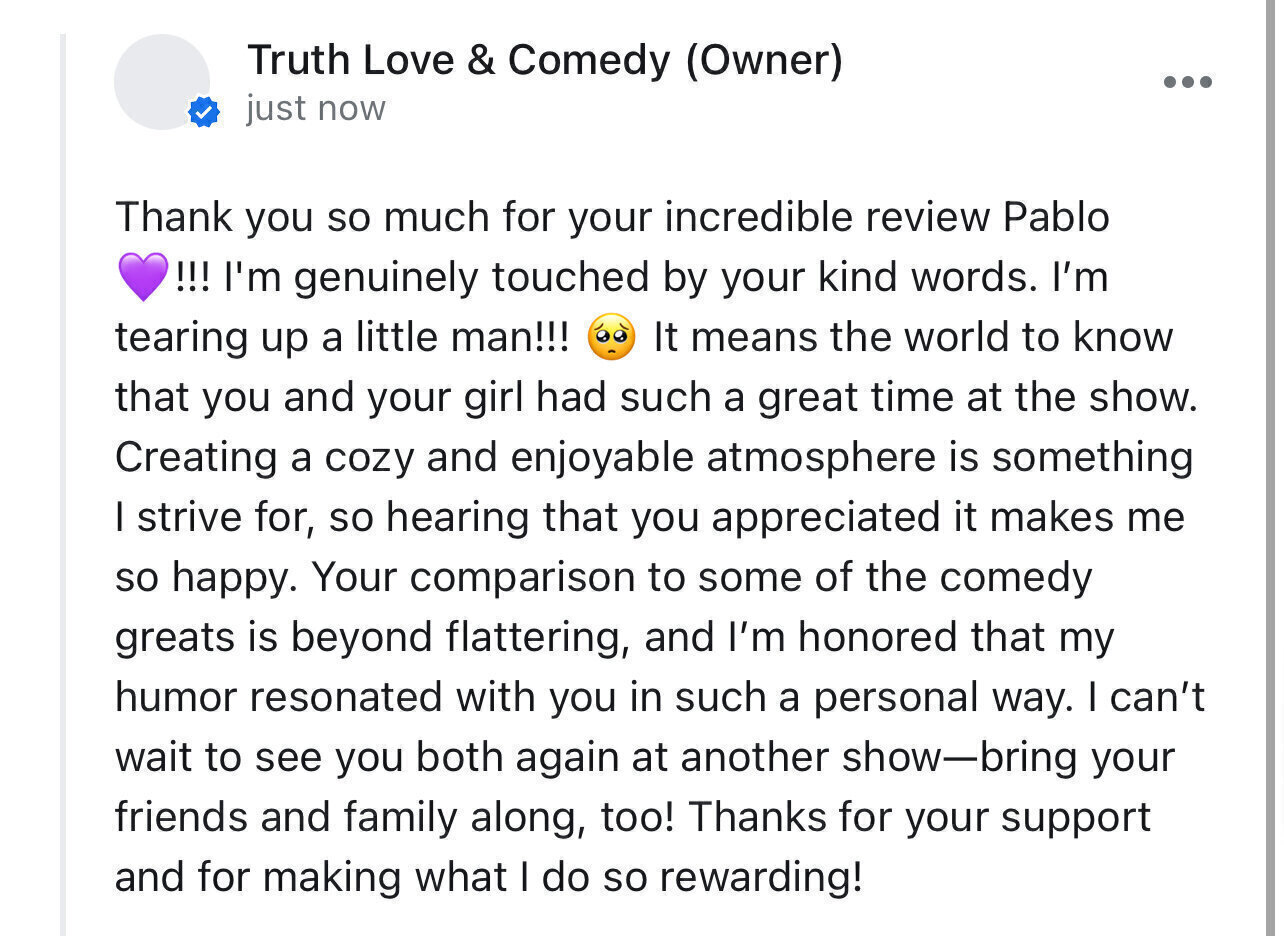This screenshot has width=1284, height=936.
Task: Open the gray owner profile avatar
Action: point(162,82)
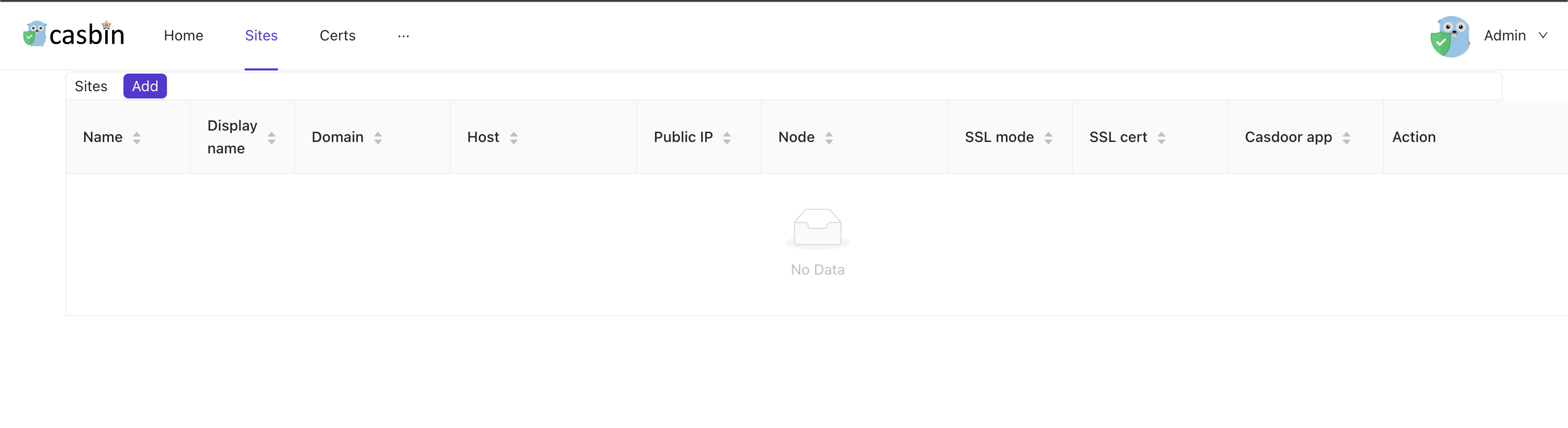Click the Admin avatar image

(1450, 36)
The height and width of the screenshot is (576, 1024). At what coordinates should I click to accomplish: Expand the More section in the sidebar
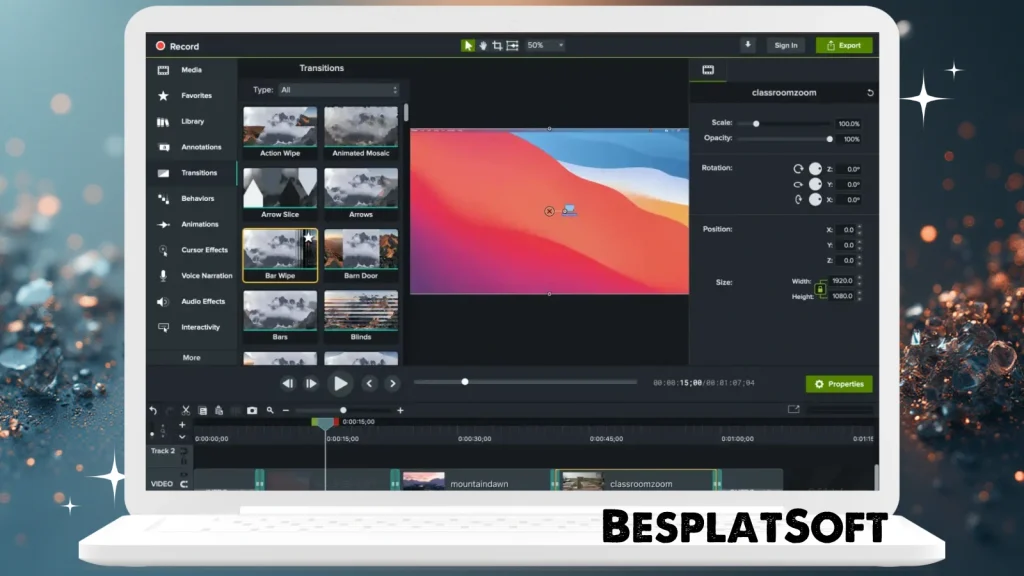tap(191, 357)
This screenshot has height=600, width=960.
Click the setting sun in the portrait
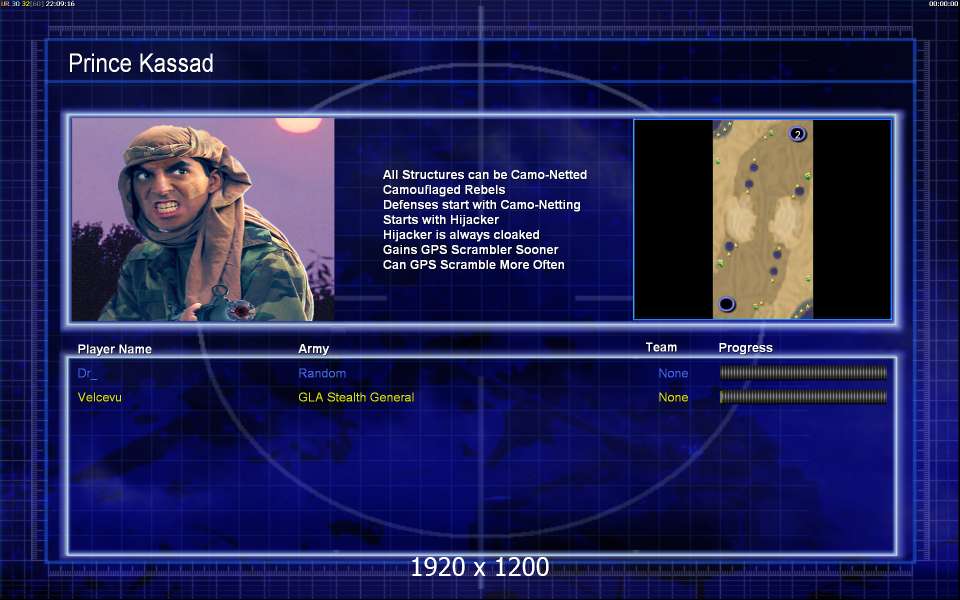[x=298, y=125]
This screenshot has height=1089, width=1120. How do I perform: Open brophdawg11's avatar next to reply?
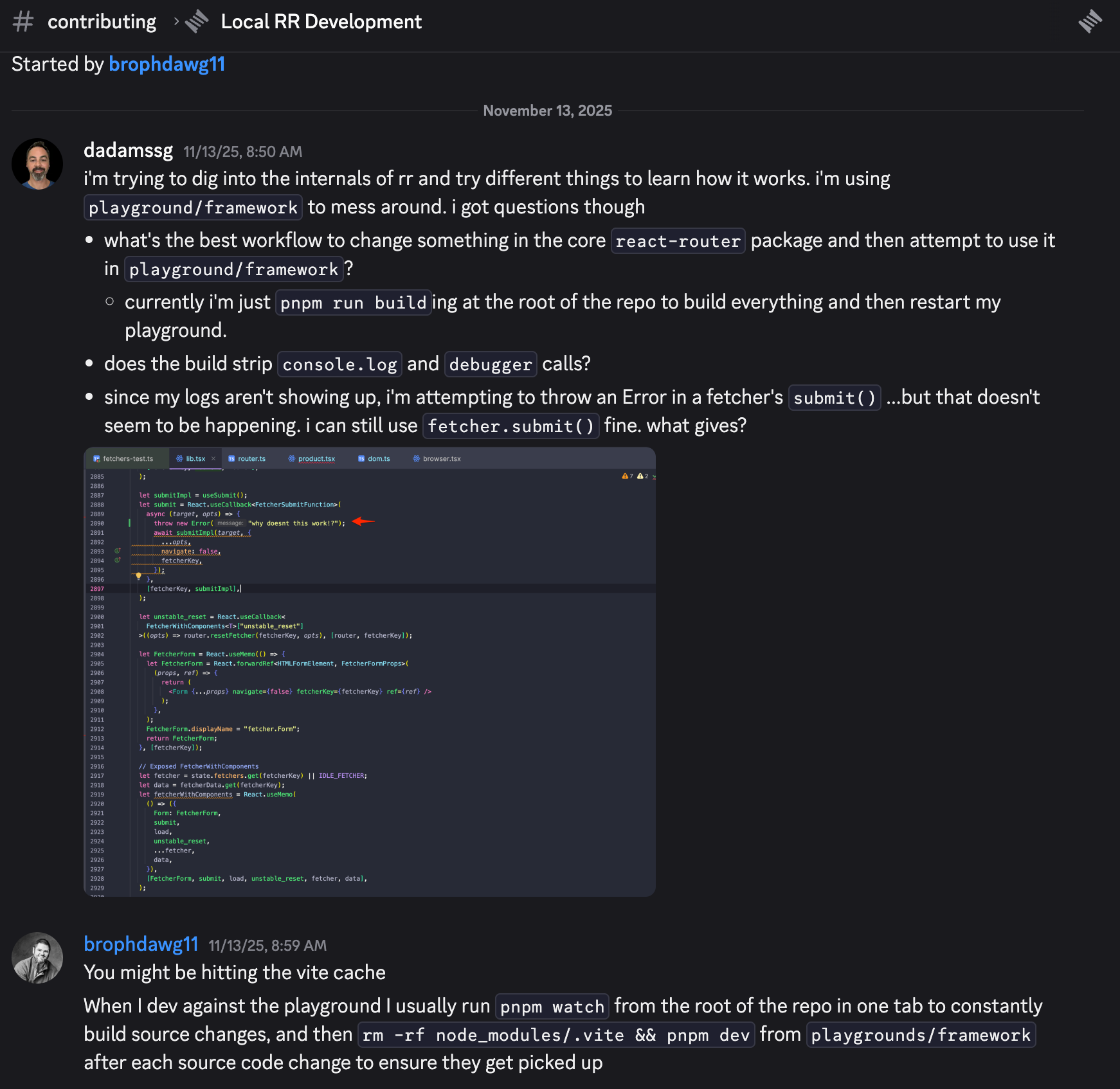pos(37,958)
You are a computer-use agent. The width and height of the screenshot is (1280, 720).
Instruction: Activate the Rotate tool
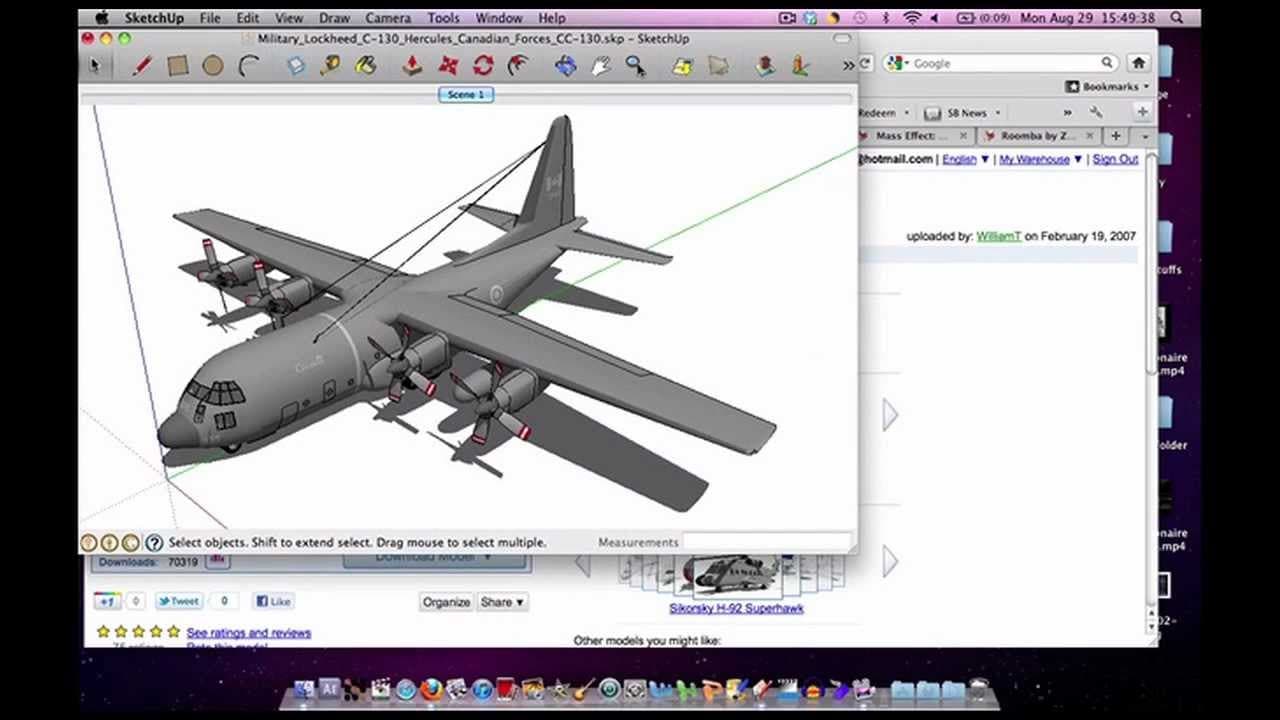[x=484, y=65]
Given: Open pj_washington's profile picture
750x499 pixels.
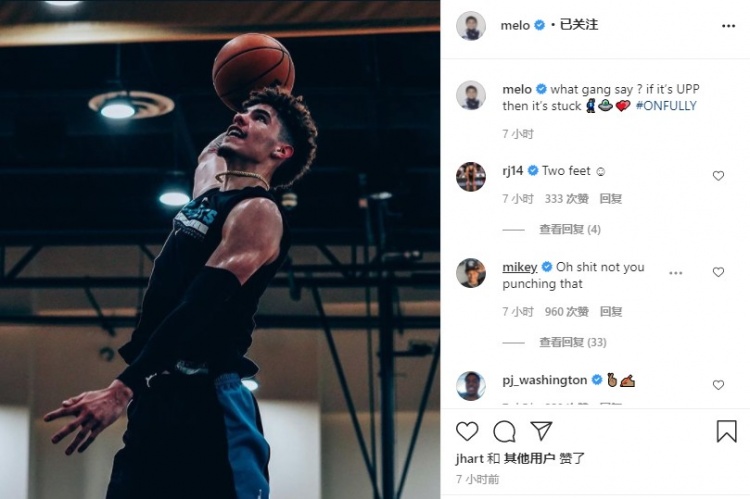Looking at the screenshot, I should (471, 386).
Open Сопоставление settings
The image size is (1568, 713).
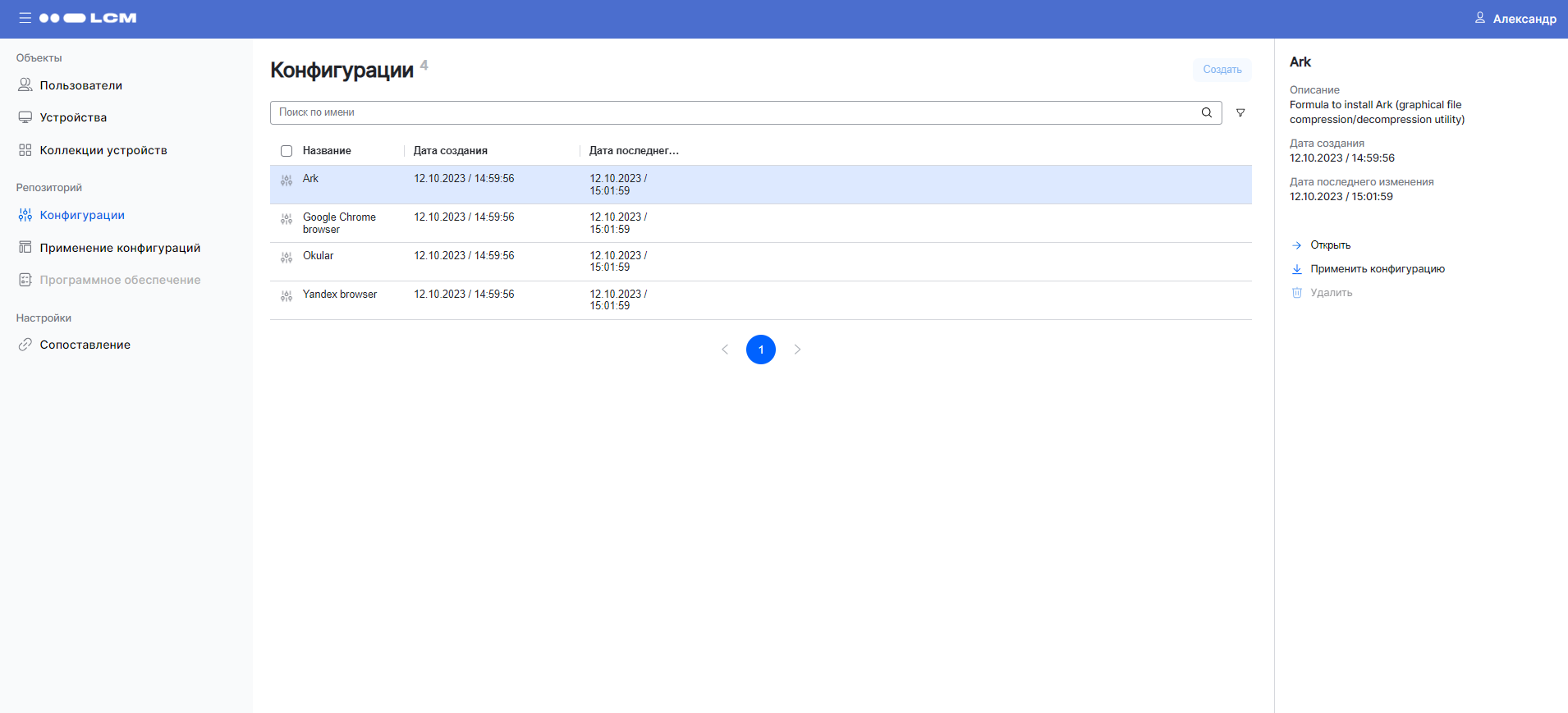click(x=85, y=345)
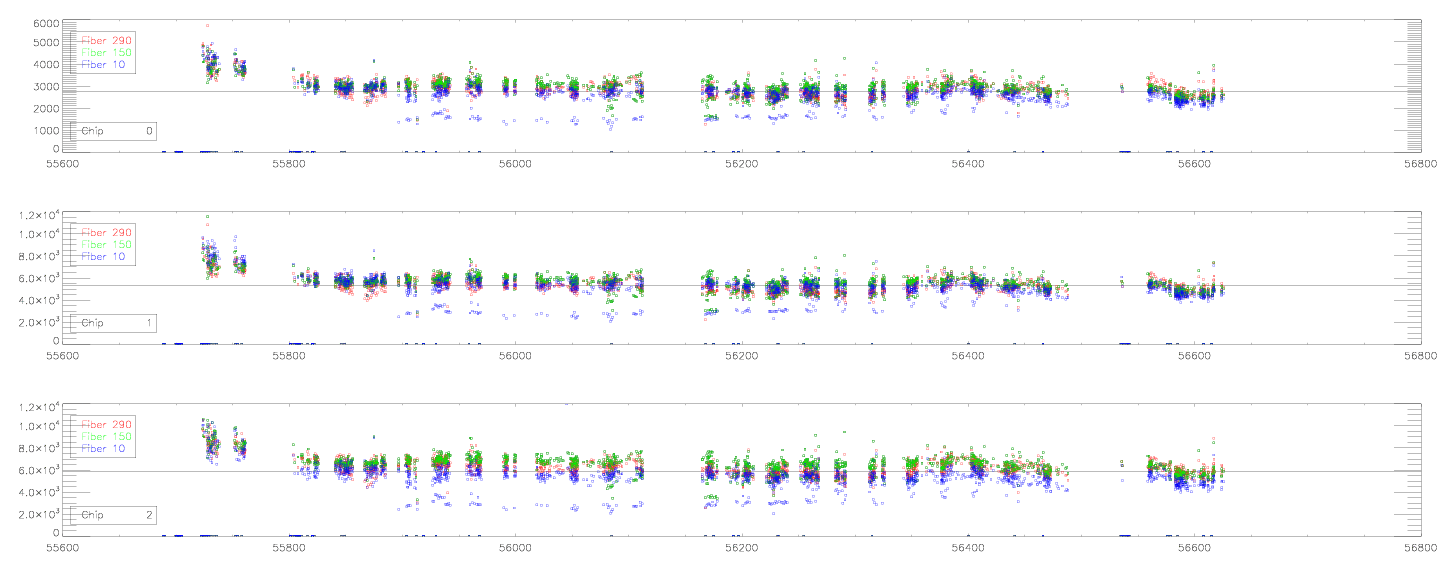The image size is (1440, 576).
Task: Click the Chip 1 label box
Action: point(116,323)
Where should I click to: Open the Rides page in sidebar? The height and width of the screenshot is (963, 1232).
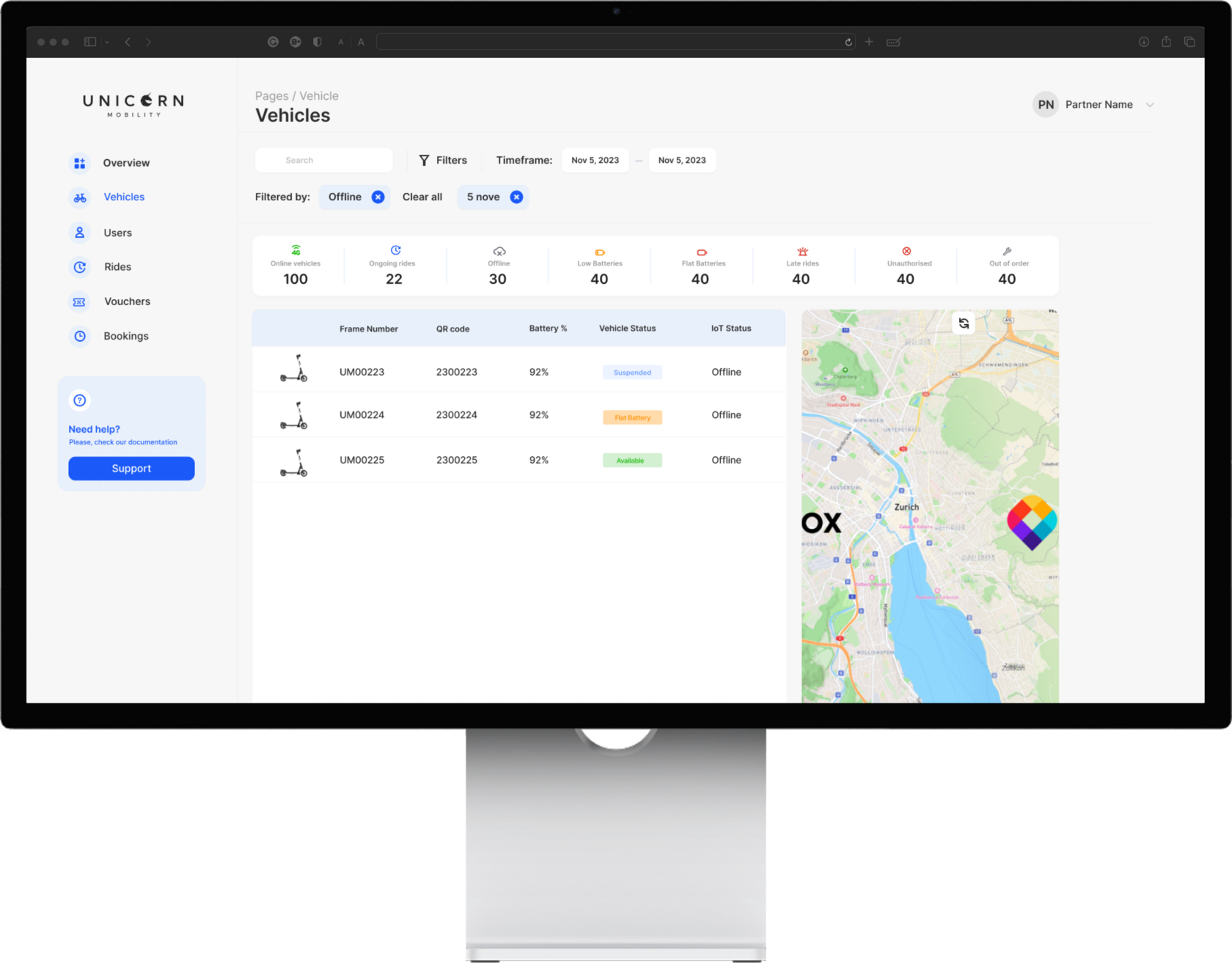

• WHAT YOU NEED TO DO: Return exactly the lines from the line with "Click the setting sun in the portrait" through the last line of the data above, both included; pictures do not go in the answer.

• SOLUTION FOR THIS PROBLEM:
Click the setting sun in the portrait
[x=298, y=125]
This screenshot has height=1089, width=1120. How do I perform: Open brophdawg11's avatar next to reply?
pos(37,958)
You are a computer-use agent. The width and height of the screenshot is (1280, 720).
Instruction: Activate the Rotate tool
[x=484, y=65]
Given: Open pj_washington's profile picture
750x499 pixels.
Looking at the screenshot, I should (471, 386).
Open Сопоставление settings
The image size is (1568, 713).
click(x=85, y=345)
The image size is (1440, 576).
Task: Click the Chip 1 label box
Action: point(116,323)
Where should I click to: Open the Rides page in sidebar? The height and width of the screenshot is (963, 1232).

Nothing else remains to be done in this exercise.